### ACTIVITY
Show every line below where "left" can be found.

RECORDS FOR PROCESSING Block Start

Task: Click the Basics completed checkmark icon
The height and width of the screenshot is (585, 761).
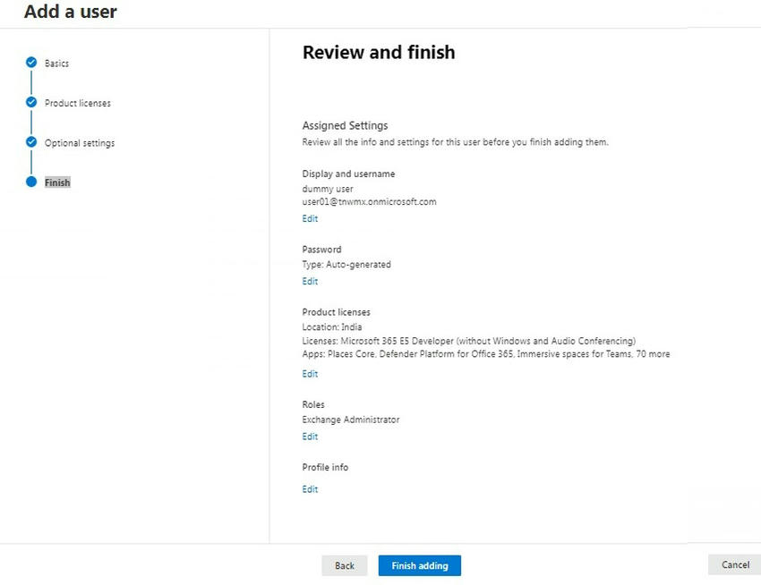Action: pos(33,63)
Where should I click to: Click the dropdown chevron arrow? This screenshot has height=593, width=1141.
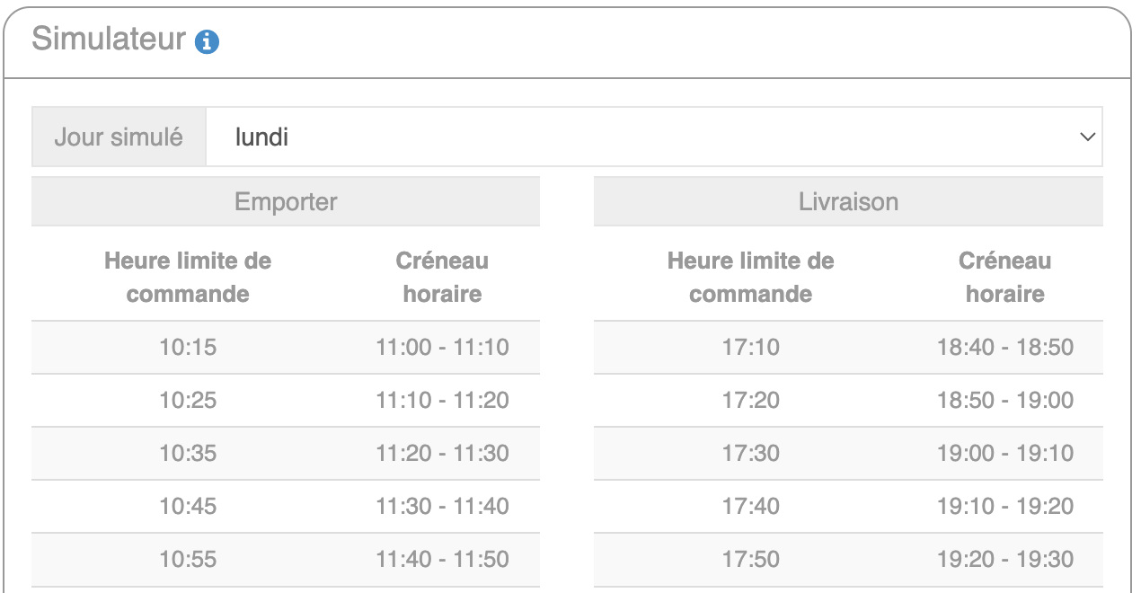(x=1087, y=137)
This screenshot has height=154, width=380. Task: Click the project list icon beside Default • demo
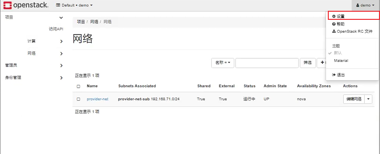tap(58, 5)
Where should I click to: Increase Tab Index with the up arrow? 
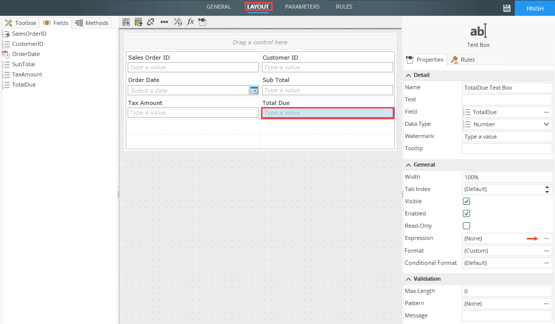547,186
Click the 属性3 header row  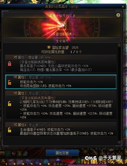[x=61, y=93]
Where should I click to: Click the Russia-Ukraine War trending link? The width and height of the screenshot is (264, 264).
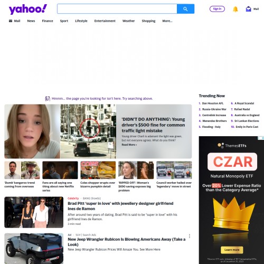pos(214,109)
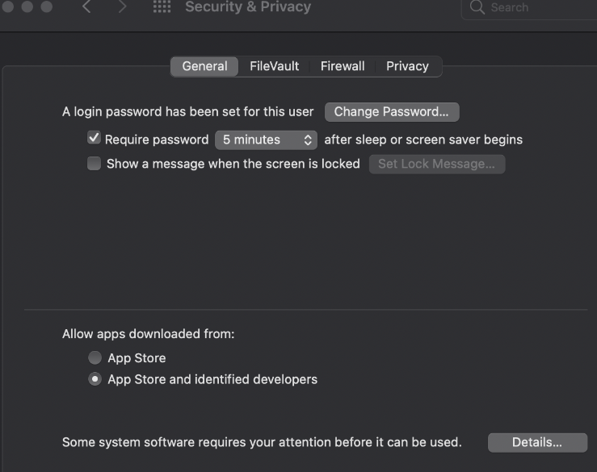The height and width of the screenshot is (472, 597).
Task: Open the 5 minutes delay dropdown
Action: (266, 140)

RECORDS FOR PROCESSING Block End
RECORDS FOR PROCESSING Block Start

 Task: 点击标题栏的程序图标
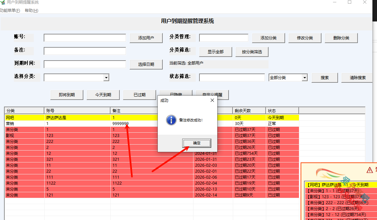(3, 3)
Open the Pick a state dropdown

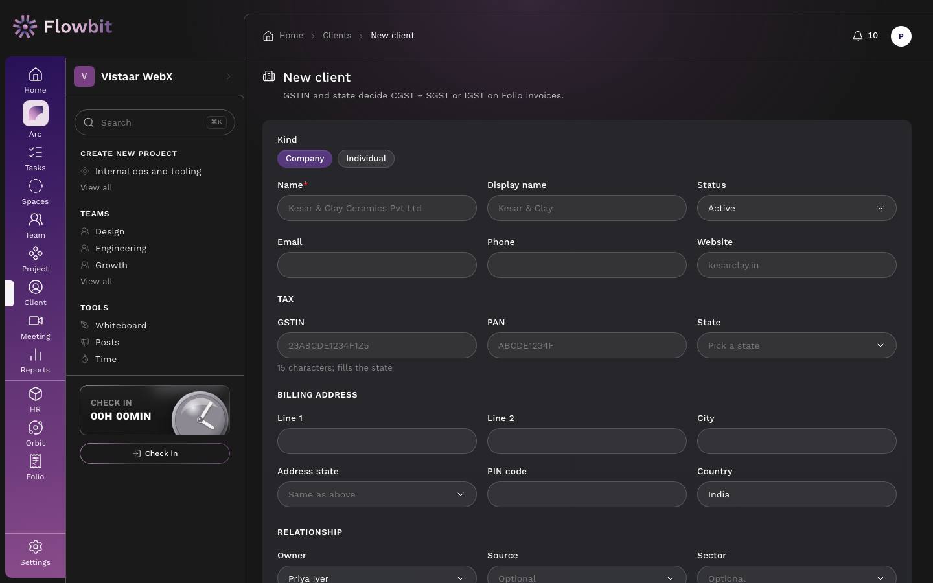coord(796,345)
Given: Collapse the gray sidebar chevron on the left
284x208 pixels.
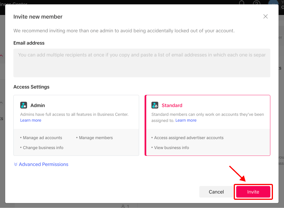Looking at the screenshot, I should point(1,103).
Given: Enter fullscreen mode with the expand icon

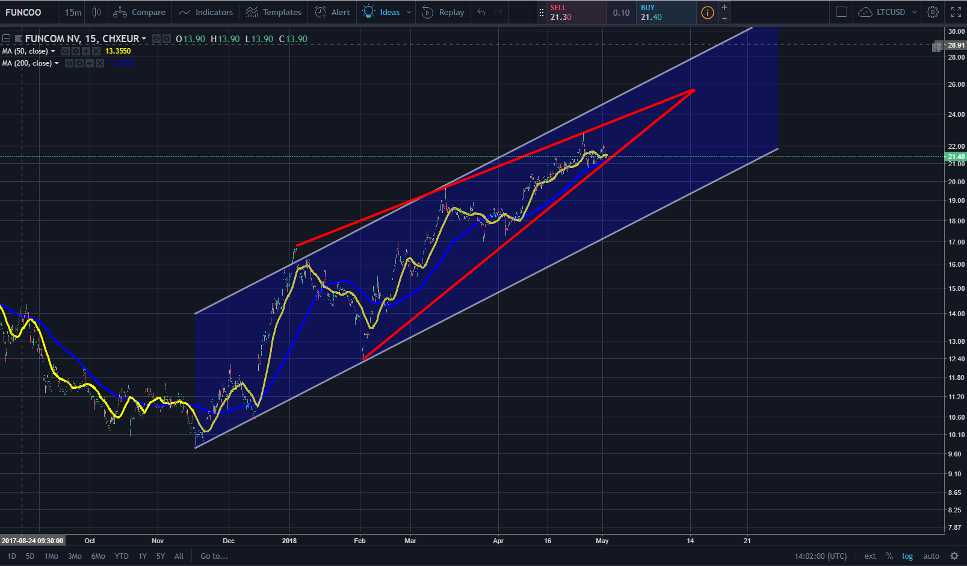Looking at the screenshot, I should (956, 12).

RECORDS FOR PROCESSING Block End
RECORDS FOR PROCESSING Block Start

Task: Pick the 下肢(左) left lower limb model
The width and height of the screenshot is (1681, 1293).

RECORDS FOR PROCESSING Block End

### EXERCISE SOLUTION
Given: Collapse the gray sidebar chevron on the left
Task: Pick the 下肢(左) left lower limb model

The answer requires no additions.